**SUPPLIED RECORDS**.
- - - -

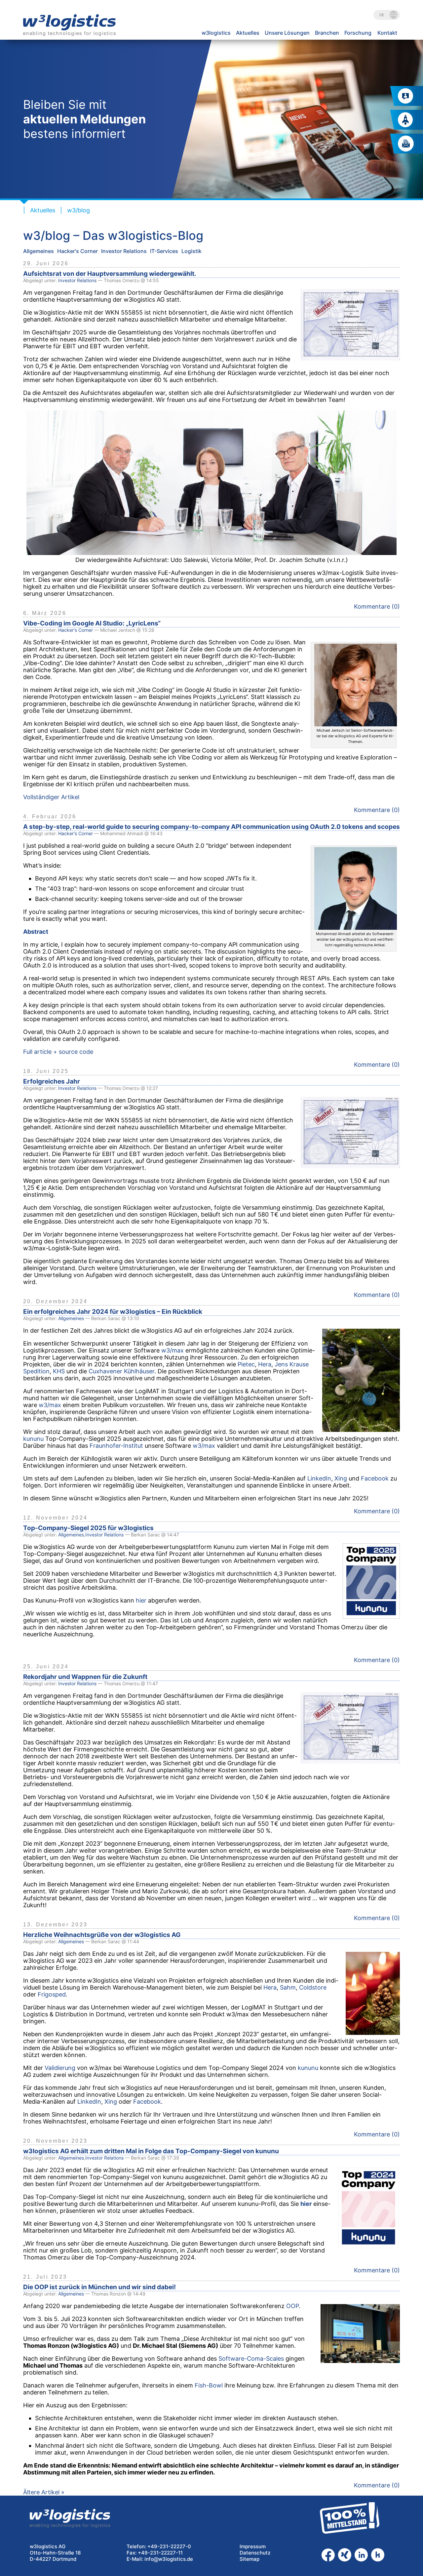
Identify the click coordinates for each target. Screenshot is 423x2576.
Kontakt (387, 32)
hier (141, 1600)
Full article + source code (58, 1051)
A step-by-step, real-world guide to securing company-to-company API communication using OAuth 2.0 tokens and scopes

- - - -

**WHAT YOU WILL DO**. Set down only the lines running from the line with "Kontakt (387, 32)" to the end of the entries above, both included, exactly as they stand.

**ANSWER FOR THE TASK**.
Kontakt (387, 32)
hier (141, 1600)
Full article + source code (58, 1051)
A step-by-step, real-world guide to securing company-to-company API communication using OAuth 2.0 tokens and scopes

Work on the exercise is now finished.